European commission strategy

At its meeting of June 25th 1999, the European Council of Ministers asked the European Commission to propose a new strategy with regard to chemical substances policy, no later than end 2000. This decision follows on from a 1998 report by the EEA-UNEP and a working document of the same year that criticised the Commission with respect to the functioning of the European Union's four main policy-making instruments in terms of chemical substances.

To quote a memorandum issued by the chemicals industry (which has felt obliged to emit weak protests so as not to have to dig too deep into its own pocket!), the Commission's proposal would require the testing of the 70,000 existing chemical substances, meaning 7 to 10 million animals would have to be sacrificed, i.e. 350,000 to 500,000 animals each year for twenty years. The number of chemical substances on the market, and that would therefore actually need testing, can be estimated at a low 20,000. This would correspond to 2 to 3 million animals.

A great many industrial chemical substances exist within the EU (Directive 67/548/EEC). There are 100,106 so-called "existing" substances, i.e. prior to 1981, listed on the European INventory of Existing Chemical Substances (EINECS). Add to this some 2,000 "new" substances, recorded on the European LIst of Notified Chemical Substances (ELINCS). Directive 79/831 of 1981 obliges manufacturers and importers of chemicals to "notify" chemical products, i.e. to provide detailed information on the production, use and intrinsic properties of a substance in a technical dossier.
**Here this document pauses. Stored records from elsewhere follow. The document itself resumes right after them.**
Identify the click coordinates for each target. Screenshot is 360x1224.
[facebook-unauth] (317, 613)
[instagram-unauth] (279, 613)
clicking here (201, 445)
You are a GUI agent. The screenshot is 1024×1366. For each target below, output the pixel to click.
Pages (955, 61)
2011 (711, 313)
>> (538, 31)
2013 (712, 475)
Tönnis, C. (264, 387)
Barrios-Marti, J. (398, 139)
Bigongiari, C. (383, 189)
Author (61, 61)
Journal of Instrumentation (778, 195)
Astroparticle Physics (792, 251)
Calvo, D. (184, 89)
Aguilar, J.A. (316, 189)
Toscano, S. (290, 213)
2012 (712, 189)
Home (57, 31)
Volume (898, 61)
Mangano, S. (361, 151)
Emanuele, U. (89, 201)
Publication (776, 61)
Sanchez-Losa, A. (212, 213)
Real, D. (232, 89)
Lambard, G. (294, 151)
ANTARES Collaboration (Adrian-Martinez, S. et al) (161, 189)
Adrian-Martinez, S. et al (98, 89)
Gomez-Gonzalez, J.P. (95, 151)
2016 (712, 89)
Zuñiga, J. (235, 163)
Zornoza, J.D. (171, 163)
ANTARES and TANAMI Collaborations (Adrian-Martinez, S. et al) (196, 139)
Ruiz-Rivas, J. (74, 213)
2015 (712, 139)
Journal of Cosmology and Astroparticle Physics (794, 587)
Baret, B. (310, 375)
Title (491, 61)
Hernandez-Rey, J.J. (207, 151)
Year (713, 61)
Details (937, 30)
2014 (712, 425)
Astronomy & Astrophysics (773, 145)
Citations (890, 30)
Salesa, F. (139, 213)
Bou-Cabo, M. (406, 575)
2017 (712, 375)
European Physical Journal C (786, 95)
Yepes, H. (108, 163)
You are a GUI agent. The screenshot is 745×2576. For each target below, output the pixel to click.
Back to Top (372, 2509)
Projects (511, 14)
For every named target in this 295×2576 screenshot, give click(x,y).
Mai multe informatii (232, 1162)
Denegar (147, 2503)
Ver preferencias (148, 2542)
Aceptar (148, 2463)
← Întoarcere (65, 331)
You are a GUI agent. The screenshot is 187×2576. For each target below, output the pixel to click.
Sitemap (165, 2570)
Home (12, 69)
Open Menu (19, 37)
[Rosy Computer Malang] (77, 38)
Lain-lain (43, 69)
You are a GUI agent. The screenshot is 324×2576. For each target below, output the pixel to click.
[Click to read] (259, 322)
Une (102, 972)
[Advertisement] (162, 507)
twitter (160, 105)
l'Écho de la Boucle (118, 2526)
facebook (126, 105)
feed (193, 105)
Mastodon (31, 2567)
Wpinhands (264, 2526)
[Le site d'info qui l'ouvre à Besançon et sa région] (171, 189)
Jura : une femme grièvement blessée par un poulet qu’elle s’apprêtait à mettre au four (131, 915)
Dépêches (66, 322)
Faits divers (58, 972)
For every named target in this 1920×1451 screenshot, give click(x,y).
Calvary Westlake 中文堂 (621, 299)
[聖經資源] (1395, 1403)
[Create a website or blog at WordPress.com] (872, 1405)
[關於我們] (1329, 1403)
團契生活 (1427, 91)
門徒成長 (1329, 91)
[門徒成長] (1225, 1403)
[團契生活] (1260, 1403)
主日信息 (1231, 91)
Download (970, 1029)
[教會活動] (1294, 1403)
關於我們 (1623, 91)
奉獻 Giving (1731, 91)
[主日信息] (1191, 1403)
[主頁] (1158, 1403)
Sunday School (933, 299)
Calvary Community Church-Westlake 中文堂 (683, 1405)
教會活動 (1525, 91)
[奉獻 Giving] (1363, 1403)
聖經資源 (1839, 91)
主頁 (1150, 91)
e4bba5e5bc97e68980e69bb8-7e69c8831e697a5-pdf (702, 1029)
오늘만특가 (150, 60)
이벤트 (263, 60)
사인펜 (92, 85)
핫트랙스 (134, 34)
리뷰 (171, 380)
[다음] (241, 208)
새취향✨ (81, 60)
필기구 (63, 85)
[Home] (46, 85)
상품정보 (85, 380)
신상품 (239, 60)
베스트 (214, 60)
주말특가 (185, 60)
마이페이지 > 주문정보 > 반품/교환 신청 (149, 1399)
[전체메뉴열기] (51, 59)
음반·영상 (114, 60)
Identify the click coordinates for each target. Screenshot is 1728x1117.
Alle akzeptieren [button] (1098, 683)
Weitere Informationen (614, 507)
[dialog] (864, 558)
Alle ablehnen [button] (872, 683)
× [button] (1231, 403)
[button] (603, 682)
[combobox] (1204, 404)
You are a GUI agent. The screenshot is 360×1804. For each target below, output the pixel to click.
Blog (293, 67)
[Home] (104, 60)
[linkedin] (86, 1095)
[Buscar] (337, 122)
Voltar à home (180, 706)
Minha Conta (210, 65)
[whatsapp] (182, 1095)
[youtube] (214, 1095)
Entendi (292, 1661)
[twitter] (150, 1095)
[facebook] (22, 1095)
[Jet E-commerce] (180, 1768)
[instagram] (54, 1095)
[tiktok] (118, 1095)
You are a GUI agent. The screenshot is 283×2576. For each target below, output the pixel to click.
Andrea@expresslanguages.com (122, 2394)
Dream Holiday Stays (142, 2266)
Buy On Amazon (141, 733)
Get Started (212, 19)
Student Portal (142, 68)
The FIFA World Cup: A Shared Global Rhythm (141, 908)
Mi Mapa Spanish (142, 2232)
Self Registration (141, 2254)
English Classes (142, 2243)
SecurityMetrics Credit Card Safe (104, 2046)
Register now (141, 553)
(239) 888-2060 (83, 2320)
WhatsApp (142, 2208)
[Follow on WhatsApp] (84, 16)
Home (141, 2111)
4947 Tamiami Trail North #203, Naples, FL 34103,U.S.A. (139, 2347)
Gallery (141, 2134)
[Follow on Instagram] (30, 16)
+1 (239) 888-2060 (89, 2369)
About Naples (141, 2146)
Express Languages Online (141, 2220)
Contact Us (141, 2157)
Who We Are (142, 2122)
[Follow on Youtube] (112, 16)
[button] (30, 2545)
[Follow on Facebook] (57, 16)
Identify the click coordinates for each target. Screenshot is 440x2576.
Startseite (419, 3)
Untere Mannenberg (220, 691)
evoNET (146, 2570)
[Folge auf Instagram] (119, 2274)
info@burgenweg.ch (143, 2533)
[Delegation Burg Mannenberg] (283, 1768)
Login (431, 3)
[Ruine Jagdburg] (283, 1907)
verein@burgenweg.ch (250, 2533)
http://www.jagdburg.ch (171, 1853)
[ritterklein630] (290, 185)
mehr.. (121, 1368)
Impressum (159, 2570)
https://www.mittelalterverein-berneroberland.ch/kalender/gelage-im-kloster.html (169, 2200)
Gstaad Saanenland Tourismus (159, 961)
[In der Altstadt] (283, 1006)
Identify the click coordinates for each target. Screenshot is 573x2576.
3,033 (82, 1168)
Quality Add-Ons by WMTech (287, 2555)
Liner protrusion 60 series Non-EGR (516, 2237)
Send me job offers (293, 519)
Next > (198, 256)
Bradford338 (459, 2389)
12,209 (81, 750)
This means testing the substances on animals.

Since 1993, notification of a new chemical substance also means evaluating the danger that exposure to that substance entails for public health and the environment (seventh amendment to Directive 67/548/EEC - Directive 92/32/EC). If the risk is too high, the substance can be banned. Up until 1998, of the 2,000 new chemical substances, only 400 risk evaluations had been carried out.

Regulation 793/93/EC seeks to identify and reduce the risks associated with existing chemical substances. The number of chemicals currently on the market is generally estimated at between 20,000 and 70,000: such imprecision clearly illustrates the lack of data in this field. Little is known of the toxicity of some 75% of these 20,000 to 70,000 substances (EEA-UNEP 1998). According to another source (Allanou et al, 1999), nothing or little is known of the toxicity of over 85% of the 2,500 most heavily-produced substances (over 10,000 metric tons per year).The manufacturers and importers of existing chemical substances (some 98% of all chemicals) are currently under no obligation to provide new data, despite the fact that existing data is not enough to classify these products as dangerous or not. Risk evaluation as it stands is a long and unwieldy process. The European Commission implicitly recognises that almost all these chemical products have been introduced on the EU market and are still being sold today without any form knowledge of their impact on public health and the environment.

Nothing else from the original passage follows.